Here are some techniques I’ve tried, will try, or have read about for establishing a healthy balance between work and leisure. I hope they help you too, if you’ve experienced burnout or feel overwhelmed with your work responsibilities!

1) Make an honest assessment of which tasks really need to get done now. 

As my editor can attest, there have been plenty of times I’ve squeaked in a column the night before, or the morning of, my deadline. Writing here is something I take very seriously, and I try my hardest to honor the agreement I made to deliver my columns each week. But as my editor can also attest, I’ve asked for small extensions here and there, or let him know when something simply won’t come through on time.

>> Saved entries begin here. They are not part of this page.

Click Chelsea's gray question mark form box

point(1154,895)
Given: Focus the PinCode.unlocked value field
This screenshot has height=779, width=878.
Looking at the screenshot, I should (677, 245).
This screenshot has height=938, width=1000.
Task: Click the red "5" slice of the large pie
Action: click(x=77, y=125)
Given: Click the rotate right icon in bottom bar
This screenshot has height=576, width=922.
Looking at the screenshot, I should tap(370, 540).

Because at the end of the day, when I feel like all my life’s responsibilities are crowding in on me until my head is about to explode, I realize that no one’s going to die if Bad Advice appears a few hours late.

When responsibilities crowd in on you, the answer is not to take on everything at once and kill yourself trying to do it all. The answer is to prioritize, then get through things to the best of your ability while keeping a clear eye on what’s extremely urgent, and what can wait. Then don’t waste your time beating yourself up over what is essentially the reality of the situation: you can’t do everything.